SparkQA · 2017-11-14T08:05:01Z

Test build #83825 has finished for PR 19594 at commit 96776ce.

This patch fails due to an unknown error code, -9.
This patch merges cleanly.
This patch adds the following public classes (experimental):
case class OverlappedRange(

SparkQA · 2017-11-15T04:07:37Z

Test build #83871 has finished for PR 19594 at commit 8b2084a.

This patch passes all tests.
This patch merges cleanly.
This patch adds the following public classes (experimental):
case class OverlappedRange(

SparkQA · 2017-11-15T04:39:58Z

Test build #83870 has finished for PR 19594 at commit 67bd651.

This patch passes all tests.
This patch does not merge cleanly.
This patch adds the following public classes (experimental):
case class OverlappedRange(

wzhfy · 2017-11-15T06:41:38Z

cc @cloud-fan @gatorsmile @ron8hu

ron8hu · 2017-11-29T00:35:22Z

...alyst/src/test/scala/org/apache/spark/sql/catalyst/statsEstimation/JoinEstimationSuite.scala

+    val histogram1 = Histogram(height = 300, Array(
+      HistogramBin(lo = 30, hi = 30, ndv = 1), HistogramBin(lo = 30, hi = 60, ndv = 30)))
+    val histogram2 = Histogram(height = 100, Array(
+      HistogramBin(lo = 0, hi = 50, ndv = 50), HistogramBin(lo = 50, hi = 100, ndv = 40)))

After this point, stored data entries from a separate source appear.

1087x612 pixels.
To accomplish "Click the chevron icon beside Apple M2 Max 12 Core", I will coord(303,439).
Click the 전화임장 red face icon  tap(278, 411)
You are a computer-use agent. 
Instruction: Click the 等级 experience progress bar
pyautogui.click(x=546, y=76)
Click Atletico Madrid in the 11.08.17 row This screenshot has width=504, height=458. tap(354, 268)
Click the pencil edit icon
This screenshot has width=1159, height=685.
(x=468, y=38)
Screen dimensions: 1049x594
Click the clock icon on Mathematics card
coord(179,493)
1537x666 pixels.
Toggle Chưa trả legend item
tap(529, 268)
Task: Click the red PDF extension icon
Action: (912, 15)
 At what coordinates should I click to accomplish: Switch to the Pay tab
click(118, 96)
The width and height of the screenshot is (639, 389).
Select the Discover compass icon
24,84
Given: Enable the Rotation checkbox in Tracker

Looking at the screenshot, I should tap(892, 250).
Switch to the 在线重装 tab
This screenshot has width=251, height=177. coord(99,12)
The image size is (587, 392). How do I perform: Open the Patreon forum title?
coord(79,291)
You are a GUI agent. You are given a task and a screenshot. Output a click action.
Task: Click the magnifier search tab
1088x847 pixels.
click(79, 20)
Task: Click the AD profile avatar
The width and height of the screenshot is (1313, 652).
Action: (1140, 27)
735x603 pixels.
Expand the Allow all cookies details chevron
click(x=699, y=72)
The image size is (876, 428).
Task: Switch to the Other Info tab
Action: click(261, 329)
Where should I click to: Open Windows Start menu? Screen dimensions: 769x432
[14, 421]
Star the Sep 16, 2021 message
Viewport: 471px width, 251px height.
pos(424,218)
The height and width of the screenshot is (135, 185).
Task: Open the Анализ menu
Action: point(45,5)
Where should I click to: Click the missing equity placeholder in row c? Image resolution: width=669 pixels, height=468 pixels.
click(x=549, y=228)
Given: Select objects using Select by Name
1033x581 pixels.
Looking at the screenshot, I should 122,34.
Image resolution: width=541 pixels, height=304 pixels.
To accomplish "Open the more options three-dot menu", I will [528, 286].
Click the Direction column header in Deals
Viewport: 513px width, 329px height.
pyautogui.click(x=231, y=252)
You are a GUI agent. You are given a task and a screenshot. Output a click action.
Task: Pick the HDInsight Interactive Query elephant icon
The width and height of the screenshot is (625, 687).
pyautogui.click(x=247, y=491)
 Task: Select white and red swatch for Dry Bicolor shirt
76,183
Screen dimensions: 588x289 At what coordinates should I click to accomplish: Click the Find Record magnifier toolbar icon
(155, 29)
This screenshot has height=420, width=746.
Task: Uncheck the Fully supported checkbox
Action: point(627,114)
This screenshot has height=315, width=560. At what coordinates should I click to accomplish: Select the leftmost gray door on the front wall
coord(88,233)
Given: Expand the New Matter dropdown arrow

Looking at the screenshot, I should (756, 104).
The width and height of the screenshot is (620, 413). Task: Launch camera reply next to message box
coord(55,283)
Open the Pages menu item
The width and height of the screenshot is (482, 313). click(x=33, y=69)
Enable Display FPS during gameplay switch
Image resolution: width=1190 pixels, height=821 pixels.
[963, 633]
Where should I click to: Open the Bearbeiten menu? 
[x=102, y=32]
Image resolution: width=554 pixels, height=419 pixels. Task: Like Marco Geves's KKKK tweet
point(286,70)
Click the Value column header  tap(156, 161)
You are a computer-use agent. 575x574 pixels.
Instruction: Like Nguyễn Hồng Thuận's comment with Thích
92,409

Histogram is supposed to handle skewed distribution effectively. In this test case, histogram2 has a skewed distribution as one bin has only one distinct value. Can you add a test case in which both join columns have skewed distributions? That is both join columns have at least one bin with one distinct value each.

OK, I've added test cases for joins of skewed histograms (same skewed value and different skewed values).

ron8hu · 2017-11-29T00:38:18Z

...alyst/src/test/scala/org/apache/spark/sql/catalyst/statsEstimation/JoinEstimationSuite.scala

+    val histogram1 = Histogram(height = 300, Array(
+      HistogramBin(lo = 50, hi = 60, ndv = 10), HistogramBin(lo = 60, hi = 75, ndv = 3)))
+    val histogram2 = Histogram(height = 100, Array(
+      HistogramBin(lo = 0, hi = 50, ndv = 50), HistogramBin(lo = 50, hi = 100, ndv = 40)))


For the very skewed cases, multiple bins in a histogram may have same distinct value. We may add one more test case to cover this situation.

OK, I've added such a test case.

SparkQA · 2017-12-09T03:33:26Z

Test build #84676 has finished for PR 19594 at commit e69e213.

This patch fails Spark unit tests.
This patch merges cleanly.
This patch adds no public classes.

wzhfy · 2017-12-09T07:51:17Z

retest this please

SparkQA · 2017-12-09T08:05:01Z

Test build #84679 has finished for PR 19594 at commit e69e213.

This patch fails due to an unknown error code, -9.
This patch merges cleanly.
This patch adds no public classes.

wzhfy · 2017-12-09T09:05:19Z

retest this please

SparkQA · 2017-12-09T11:38:53Z

Test build #84682 has finished for PR 19594 at commit e69e213.

This patch fails PySpark unit tests.
This patch merges cleanly.
This patch adds no public classes.

wzhfy · 2017-12-09T12:13:20Z

retest this please

SparkQA · 2017-12-09T15:08:23Z

Test build #84683 has finished for PR 19594 at commit e69e213.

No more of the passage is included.